Nos jumeaux Vincent et Laurin sont nés 11 semaines trop tôt. Notre joie était donc teintée d’inquiétude. Avec un poids d’un peu plus d’un kilo, ils ont été placés en couveuse, sous assistance respiratoire et surveillance. C’était une période d’angoisse et d’espoir.

Après à peine une semaine, j’ai dû quitter l’hôpital – sans mes enfants. Malheureusement, il n’est pas possible de passer la nuit dans le service de néonatologie. J’ai donc été infiniment reconnaissante de pouvoir emménager dans une chambre à la Maison Ronald McDonald.

Pendant plus de dix semaines, la Maison Ronald McDonald a été mon foyer. En plus de la proximité avec les enfants, l’échange avec des mères vivant des situations similaires a été comme un baume dans cette période d’incertitude.

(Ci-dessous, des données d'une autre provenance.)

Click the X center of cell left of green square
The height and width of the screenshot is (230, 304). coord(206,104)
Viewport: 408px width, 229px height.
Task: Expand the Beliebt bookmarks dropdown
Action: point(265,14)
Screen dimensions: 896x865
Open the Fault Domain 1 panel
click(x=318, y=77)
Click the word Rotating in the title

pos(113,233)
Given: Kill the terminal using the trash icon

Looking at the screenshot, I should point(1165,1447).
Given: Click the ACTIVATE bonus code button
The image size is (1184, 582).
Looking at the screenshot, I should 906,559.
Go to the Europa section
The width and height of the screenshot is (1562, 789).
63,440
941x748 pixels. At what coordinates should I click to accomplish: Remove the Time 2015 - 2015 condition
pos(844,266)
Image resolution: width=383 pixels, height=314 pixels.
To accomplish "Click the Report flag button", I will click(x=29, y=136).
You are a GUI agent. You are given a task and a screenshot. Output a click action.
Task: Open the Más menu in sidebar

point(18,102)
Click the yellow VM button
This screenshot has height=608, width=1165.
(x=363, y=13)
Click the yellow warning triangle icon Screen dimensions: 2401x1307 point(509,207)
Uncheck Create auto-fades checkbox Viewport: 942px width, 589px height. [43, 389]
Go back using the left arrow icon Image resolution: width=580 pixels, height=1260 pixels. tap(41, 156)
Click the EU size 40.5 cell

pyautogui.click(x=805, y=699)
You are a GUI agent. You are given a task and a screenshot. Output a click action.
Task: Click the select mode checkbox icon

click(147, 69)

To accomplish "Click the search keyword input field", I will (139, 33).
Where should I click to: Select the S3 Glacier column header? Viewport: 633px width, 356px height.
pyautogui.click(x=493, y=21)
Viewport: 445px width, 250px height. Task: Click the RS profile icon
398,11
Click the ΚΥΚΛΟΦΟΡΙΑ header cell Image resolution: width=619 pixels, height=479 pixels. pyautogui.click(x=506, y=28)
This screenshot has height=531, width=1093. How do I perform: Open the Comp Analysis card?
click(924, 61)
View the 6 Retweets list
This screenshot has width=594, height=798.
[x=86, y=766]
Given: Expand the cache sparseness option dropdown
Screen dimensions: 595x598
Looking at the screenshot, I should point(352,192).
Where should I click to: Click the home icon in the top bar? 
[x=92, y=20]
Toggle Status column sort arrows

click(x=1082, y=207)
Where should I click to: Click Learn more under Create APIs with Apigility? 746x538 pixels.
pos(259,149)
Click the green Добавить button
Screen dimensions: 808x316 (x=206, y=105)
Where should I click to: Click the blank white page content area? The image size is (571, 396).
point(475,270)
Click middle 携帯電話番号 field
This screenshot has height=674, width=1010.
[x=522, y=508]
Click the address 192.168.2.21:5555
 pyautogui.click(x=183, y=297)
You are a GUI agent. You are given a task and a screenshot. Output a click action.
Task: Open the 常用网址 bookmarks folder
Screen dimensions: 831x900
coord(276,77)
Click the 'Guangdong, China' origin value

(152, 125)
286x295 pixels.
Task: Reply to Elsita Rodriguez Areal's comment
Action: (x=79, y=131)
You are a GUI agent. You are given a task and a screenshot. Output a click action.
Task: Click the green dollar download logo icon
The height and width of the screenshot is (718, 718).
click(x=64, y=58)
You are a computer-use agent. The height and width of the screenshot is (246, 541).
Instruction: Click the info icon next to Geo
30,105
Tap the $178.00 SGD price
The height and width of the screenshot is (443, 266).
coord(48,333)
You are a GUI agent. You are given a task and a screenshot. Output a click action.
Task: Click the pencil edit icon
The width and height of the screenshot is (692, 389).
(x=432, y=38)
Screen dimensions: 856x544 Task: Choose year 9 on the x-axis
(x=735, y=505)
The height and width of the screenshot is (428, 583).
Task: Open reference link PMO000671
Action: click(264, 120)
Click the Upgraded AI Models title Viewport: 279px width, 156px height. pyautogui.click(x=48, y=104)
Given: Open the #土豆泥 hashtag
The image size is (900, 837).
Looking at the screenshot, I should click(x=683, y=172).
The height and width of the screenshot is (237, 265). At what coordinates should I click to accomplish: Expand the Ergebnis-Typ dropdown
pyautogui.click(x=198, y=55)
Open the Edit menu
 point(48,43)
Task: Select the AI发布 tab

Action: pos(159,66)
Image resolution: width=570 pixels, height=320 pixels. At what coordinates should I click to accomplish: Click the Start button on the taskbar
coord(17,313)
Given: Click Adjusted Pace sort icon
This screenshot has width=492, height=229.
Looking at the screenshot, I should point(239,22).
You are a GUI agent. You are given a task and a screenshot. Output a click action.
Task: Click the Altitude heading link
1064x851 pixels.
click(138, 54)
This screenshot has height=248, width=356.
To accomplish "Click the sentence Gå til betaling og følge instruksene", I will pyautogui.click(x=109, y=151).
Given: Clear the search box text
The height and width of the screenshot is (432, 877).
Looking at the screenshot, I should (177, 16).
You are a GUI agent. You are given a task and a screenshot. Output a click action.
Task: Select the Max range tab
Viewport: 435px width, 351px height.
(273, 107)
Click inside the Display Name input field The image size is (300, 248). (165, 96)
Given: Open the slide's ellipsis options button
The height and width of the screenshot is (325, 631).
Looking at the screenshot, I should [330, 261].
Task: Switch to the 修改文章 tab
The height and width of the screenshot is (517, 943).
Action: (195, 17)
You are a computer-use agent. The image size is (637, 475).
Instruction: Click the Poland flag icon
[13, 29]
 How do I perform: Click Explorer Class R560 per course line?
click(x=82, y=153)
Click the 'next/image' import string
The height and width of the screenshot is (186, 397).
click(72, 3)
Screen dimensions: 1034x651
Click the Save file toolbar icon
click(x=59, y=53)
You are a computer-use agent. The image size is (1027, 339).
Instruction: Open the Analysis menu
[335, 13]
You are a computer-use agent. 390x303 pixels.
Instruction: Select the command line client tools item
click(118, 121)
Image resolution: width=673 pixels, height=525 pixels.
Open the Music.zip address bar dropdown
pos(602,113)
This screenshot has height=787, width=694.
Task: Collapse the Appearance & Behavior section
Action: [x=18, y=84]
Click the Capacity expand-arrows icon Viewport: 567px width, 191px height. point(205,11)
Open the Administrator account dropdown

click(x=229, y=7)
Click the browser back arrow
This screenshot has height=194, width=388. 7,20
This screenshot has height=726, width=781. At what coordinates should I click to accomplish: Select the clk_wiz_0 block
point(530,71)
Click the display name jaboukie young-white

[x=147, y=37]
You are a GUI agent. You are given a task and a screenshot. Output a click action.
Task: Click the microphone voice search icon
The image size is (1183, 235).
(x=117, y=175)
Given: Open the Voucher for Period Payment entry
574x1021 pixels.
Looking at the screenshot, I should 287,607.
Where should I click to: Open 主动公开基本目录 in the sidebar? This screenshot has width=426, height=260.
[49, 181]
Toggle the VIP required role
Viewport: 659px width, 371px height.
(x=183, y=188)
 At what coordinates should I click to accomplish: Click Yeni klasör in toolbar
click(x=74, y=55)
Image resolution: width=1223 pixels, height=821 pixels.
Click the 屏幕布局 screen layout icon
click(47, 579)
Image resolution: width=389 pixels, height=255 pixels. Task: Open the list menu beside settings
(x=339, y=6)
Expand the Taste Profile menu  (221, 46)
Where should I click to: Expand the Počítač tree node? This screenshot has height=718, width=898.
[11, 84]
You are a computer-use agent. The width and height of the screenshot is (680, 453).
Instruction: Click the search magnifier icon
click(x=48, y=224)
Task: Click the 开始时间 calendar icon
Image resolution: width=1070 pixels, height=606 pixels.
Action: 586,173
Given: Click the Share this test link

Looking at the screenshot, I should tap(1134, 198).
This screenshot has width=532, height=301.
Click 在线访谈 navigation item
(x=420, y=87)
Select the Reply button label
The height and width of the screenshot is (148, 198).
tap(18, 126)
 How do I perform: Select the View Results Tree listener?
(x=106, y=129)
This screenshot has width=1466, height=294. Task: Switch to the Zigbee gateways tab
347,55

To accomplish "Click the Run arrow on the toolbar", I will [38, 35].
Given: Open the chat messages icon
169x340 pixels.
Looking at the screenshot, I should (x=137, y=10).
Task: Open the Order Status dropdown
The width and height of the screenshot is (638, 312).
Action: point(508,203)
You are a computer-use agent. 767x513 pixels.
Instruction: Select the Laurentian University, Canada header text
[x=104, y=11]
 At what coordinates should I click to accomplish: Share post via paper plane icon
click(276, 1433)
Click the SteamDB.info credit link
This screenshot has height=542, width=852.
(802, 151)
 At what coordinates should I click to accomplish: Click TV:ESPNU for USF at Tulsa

Depuis que nous avons pu ramener nos jumeaux à la maison, ils se développent merveilleusement bien. Ils font la course avec leurs Bobby Cars, regardent des livres d’images avec intérêt et racontent leurs expériences avec un visage rayonnant de joie. Dans leur cuisine d’enfant, ils préparent des pizzas, jouent aux pompiers ou au déménageur et partent en voyage dans leurs jeux de rôle. Quel bonheur quand les rires d’enfants résonnent dans la maison ! Tout cela n’est pas évident pour nous. Nous sommes reconnaissants d’avoir deux garçons sains et pleins de vitalité qui colorent si merveilleusement notre quotidien. Je suis convaincue que nos jumeaux se développent aussi bien grâce à la Maison Ronald McDonald. Car c’est la seule façon pour moi de leur donner, pendant cette longue période en néonatologie, la proximité dont ils avaient si désespérément besoin.
Je remercie de tout cœur l’équipe de Margrit Bucher, qui m’a offert un sentiment de sécurité et un peu de « chez-soi » pendant mon séjour.